◆ Questions to answer ◆
1. Answer these questions from the passage about plastic grocery bags:
(a) What was being cleaned out when the bags were found?
(b) In which room did the bags take up space?
(c) What two effects of the forgotten choice are named in the last paragraph?
2. In the passage about plastic grocery bags, rewrite the part between "Except in this" and "stopped seeing them.", inclusive, with "kitchen" changed to "pantry".

◆ Passage to read ◆

::::

I had best start with myself.

bags beneath my eyes

Cleaning out a cupboard, I found a stash of plastic grocery bags. It has been a while since I got into the back of that cupboard, because these were from when the stores gave you a bag for free. I kept them so I could reuse them.

Except in this case, I hadn’t reused them. I’d stuffed them back into the back of my attention and forgot. Bags of bags.

What would I put in these bags? I thought the bags would have a use. But they took up space in my kitchen. Years ago, I stopped seeing them.

Sometimes bags hold things for me. Sometimes things hold onto me and accumulate.  Like bags under my eyes. Or bags in the back of the cupboards

When I discovered those bags I saw the truth of this choice I made and forgot. It limited my possibilities and cluttered my life. I made space and accepted these without a second thought.

::::

◆ Supplied data ◆
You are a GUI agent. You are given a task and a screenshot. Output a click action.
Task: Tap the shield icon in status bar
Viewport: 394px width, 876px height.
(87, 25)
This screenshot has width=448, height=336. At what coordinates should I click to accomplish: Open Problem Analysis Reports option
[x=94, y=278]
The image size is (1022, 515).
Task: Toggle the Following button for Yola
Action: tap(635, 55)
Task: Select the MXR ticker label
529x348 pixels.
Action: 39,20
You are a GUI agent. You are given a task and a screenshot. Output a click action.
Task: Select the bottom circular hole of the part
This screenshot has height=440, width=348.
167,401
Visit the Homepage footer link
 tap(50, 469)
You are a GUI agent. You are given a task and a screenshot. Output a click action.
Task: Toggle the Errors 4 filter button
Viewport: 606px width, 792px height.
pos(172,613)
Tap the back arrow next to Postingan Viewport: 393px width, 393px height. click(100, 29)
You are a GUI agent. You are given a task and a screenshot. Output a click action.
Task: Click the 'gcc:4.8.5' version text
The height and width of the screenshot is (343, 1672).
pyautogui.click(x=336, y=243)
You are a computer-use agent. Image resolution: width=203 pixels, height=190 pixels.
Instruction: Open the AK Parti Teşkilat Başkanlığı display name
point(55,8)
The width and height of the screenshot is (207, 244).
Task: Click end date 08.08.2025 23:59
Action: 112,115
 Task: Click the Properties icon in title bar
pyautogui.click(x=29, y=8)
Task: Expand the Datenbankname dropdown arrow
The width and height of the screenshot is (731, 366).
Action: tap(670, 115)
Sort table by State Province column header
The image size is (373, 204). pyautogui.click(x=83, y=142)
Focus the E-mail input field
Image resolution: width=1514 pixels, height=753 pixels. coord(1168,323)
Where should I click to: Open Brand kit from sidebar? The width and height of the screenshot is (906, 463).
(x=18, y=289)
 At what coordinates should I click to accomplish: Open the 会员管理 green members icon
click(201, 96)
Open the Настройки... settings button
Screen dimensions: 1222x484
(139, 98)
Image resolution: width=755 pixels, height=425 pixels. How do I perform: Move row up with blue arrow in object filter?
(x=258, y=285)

::::

◆ Response list ◆
1.
(a) A cupboard.
(b) The kitchen.
(c) It limited possibilities and cluttered life.

2.
Except in this case, I hadn’t reused them. I’d stuffed them back into the back of my attention and forgot. Bags of bags.

What would I put in these bags? I thought the bags would have a use. But they took up space in my pantry. Years ago, I stopped seeing them.